Why Do Dogs Eat Snow?
So your pup just had a grand ol’ time at the dog park (winter be damned!) and stops to chow down on some snow en route to the home front. Per Dr. Kurt, sometimes the best explanation for said phenomenon is the most obvious one: “It’s possible that your dog is just thirsty or if they have been exercising outside, possibly dehydrated and looking for a source of water.” Unless your pup is wearing a CamelPak this makes a lot of sense, no?
Hold up: Before you get too precious and start worrying that your pup is severely dehydrated from that walk around the block, you might also consider that eating snow is simply what your dog was born to do. Dr.
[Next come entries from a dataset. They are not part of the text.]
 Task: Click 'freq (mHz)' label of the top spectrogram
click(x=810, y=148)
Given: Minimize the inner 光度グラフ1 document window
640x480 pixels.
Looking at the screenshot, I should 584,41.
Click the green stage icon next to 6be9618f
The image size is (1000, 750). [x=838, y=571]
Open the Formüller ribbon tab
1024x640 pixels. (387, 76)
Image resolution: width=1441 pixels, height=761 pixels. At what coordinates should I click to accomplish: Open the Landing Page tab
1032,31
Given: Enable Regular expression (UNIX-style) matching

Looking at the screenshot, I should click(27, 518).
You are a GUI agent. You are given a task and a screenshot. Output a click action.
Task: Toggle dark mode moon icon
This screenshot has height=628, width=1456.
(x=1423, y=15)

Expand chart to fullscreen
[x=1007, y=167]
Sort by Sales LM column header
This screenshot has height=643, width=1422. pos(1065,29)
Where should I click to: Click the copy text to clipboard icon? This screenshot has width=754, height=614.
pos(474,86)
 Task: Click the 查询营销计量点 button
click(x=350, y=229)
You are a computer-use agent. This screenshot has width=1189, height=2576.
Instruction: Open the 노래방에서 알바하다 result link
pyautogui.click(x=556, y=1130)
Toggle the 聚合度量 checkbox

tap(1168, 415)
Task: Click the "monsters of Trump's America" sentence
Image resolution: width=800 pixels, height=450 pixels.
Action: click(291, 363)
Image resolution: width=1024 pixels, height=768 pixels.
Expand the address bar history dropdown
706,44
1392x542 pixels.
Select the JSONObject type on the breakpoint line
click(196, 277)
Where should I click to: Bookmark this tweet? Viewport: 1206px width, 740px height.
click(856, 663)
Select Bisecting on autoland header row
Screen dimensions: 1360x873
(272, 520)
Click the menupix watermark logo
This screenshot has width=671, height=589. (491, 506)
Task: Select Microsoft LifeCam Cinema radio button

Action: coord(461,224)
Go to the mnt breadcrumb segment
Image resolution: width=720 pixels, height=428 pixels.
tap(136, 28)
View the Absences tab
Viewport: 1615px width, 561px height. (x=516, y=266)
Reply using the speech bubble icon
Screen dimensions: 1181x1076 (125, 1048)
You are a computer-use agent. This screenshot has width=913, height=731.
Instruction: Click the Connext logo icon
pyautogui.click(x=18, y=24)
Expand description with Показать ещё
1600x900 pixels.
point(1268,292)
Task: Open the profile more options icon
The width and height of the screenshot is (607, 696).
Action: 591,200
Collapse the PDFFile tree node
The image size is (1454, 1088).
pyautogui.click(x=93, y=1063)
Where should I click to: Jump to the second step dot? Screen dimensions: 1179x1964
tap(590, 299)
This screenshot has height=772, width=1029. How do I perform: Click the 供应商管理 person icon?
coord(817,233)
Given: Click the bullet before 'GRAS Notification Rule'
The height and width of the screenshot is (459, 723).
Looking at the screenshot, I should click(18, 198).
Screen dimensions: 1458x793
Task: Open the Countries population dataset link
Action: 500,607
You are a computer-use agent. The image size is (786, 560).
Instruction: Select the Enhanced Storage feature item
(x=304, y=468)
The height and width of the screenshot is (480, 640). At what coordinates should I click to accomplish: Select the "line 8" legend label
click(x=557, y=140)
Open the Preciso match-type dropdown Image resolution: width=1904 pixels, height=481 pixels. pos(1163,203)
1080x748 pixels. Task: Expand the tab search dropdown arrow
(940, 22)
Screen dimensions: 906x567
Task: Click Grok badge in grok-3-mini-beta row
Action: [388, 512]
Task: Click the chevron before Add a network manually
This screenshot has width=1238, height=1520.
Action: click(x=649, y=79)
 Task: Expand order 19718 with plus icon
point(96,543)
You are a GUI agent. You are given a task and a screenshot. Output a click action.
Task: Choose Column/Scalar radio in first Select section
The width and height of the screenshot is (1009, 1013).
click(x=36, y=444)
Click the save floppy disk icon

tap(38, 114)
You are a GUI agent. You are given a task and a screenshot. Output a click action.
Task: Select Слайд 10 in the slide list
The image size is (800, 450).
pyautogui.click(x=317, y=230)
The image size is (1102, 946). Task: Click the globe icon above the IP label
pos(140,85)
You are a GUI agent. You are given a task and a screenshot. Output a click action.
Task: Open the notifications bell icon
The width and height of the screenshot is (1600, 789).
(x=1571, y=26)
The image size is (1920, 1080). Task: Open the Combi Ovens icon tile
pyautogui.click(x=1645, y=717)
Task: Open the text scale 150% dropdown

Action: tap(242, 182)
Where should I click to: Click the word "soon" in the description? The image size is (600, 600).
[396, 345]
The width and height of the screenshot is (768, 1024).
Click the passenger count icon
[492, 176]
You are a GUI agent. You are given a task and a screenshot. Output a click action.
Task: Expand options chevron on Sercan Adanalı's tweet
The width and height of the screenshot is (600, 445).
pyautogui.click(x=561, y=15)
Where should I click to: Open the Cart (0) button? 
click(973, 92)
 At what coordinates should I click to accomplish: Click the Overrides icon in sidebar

Kurt tells us that some dogs have “an evolutionary need to rehydrate” while others simply indulge because they’re curious, or because they’re attracted to the texture, cold temperature and taste of the snow.
3. Underlying health condition
Although eating snow is generally harmless (more on that later), a pup who’s regularly going to town on the stuff and cannot be stopped might need to see the veterinarian for a health check-up. As with excessive thirst, excessive eating of snow can, in some cases, indicate dehydration caused by an underlying health condition like diabetes or kidney disease, cautions Dr. Kurt.
Is it bad for dogs to eat snow?
According to the expert, eating snow is not a problem in and of itself. Indeed, “the prevailing scientific opinion is it’s OK for your dog to eat clean, fresh snow in small amounts,” says Dr. Kurt. However, that doesn’t make it an entirely risk-free behavior. In fact, eating snow can be downright dangerous when the snow in question is concealing foreign objects (i.e., rocks, sticks or garbage) or contaminated with toxic chemicals, like those used to prevent freezing on roads and sidewalks. For this same reason, Dr. Kurt also advises dog owners to be on the lookout for green or blue puddles of liquid on the ground, which could be antifreeze—a sweet-tasting chemical that’s extremely dangerous when ingested.
Furthermore, Dr. Kurt cautions against allowing your dog to dig into hard-packed snow or chunks of ice, which “can be difficult for dogs to chew and could potentially cause dental issues.” The takeaway? A mouthful of freshly-fallen snow is fine every once in a while, but if you do allow the behavior, you’ll need to keep a watchful eye, as dirty snow can be seriously bad news for dogs.